We currently make backwards-incompatible changes to data formats without providing any means to upgrade without data loss. This will need to stop before beta for obvious reasons.

Detailed design

Freeze plan

The freeze will proceed in several steps.

Stage 0 (pre-beta)

Anything goes; changes to on-disk formats do not require any kind of migration path.

Stage 1: Guaranteed upgrade path (Mar 30, 2016)

In stage 1, we require backwards-compatibility with data written by any previous stage 1 build. It should always be possible to upgrade by stopping all of the old nodes and then bringing up the new version. It's OK at this stage if old and new versions cannot be run concurrently, or if the migration process takes some time (e.g. rewriting all data before the node can start up).

It is acceptable at this stage if the process is somewhat manual (e.g. running some sort of yet-to-be-written backup/restore process and stopping/restarting all nodes at once). However, it is preferable if any migrations are done automatically when a node starts up with an old data directory.

Stage 2: Online upgrades (Date TBD)

Beginning in stage 2, we require that any upgrade be able to be performed without taking the cluster offline: old and new nodes must be able to coexist. The exact date for this stage is yet to be determined, but will be during the beta period and before 1.0.

Affected code

Any code could potentially be affected by the freeze, but areas that will deserve special scrutiny include:

  • All .proto definitions
  • The packages keys and util/encoding
  • All system tables (defined in sql/system.go)

Migration strategies

It is difficult to come up with a universal migration strategy, since different changes will require different approaches (for example, .proto changes could perhaps be made by rewriting data on disk at startup, while changes to key construction may require the change to be coordinated in a distributed fashion). Therefore we leave the specifics of a migration process until the need arises.

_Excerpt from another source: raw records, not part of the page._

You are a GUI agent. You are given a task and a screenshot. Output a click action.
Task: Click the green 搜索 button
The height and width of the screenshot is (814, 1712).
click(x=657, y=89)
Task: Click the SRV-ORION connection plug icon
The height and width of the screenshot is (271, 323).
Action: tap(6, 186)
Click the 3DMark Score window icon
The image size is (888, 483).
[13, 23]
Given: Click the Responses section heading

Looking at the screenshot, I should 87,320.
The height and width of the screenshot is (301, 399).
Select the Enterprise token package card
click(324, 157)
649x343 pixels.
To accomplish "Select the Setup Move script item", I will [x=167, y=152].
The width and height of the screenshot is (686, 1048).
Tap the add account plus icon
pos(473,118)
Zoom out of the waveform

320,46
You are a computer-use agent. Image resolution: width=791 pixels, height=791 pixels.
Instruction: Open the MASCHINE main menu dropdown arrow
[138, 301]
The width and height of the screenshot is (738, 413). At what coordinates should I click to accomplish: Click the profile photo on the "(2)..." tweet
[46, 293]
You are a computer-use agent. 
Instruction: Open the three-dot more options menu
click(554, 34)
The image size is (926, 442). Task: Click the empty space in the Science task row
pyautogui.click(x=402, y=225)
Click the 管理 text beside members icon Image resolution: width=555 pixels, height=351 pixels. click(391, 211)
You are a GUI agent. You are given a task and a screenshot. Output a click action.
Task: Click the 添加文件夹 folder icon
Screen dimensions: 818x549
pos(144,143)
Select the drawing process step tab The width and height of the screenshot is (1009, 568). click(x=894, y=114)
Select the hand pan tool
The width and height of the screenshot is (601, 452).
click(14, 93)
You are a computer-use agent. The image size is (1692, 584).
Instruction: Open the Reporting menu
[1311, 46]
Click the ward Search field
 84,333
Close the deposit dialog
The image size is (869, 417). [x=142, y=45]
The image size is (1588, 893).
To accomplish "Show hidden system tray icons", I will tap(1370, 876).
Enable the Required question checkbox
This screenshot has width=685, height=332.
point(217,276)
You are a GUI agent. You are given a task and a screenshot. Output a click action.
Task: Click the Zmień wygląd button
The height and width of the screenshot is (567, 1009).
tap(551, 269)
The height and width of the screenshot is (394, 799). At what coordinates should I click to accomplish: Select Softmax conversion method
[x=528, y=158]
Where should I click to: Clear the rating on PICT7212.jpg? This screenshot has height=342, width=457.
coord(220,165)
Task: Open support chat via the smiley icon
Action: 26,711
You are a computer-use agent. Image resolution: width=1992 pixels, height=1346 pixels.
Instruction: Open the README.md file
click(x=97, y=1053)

To facilitate future changes, we will introduce version numbers at several levels. Initially the behavior around these version numbers will be conservative and cross-version communication will be limited. That makes these version numbers a blunt instrument to be reserved for major changes.

  • The on-disk format (via a file that lives outside RocksDB). Servers will refuse to load a database with a higher version number than they understand.
  • The network protocol (via GRPC header). Servers and clients will treat a higher version number than they understand as an error.
  • Gossip (perhaps via a new node attribute, or field in the NodeDescriptor proto). The rebalance/allocation system will not choose to place a replica on a node with a different version number.
  • The SQL TableDescriptor

Drawbacks

After the freeze, some changes will be much harder to make.

Alternatives

None.

Unresolved questions

  • When exactly do we begin the stage 2 freeze?
  • Is there anything else worth doing at this point to facilitate future migrations?
  • What about downgrades? It's scary to upgrade when there is no going back. However, supporting downgrades adds even more complexity and I don't think it's worth making this commitment during beta (maybe for 1.0, though).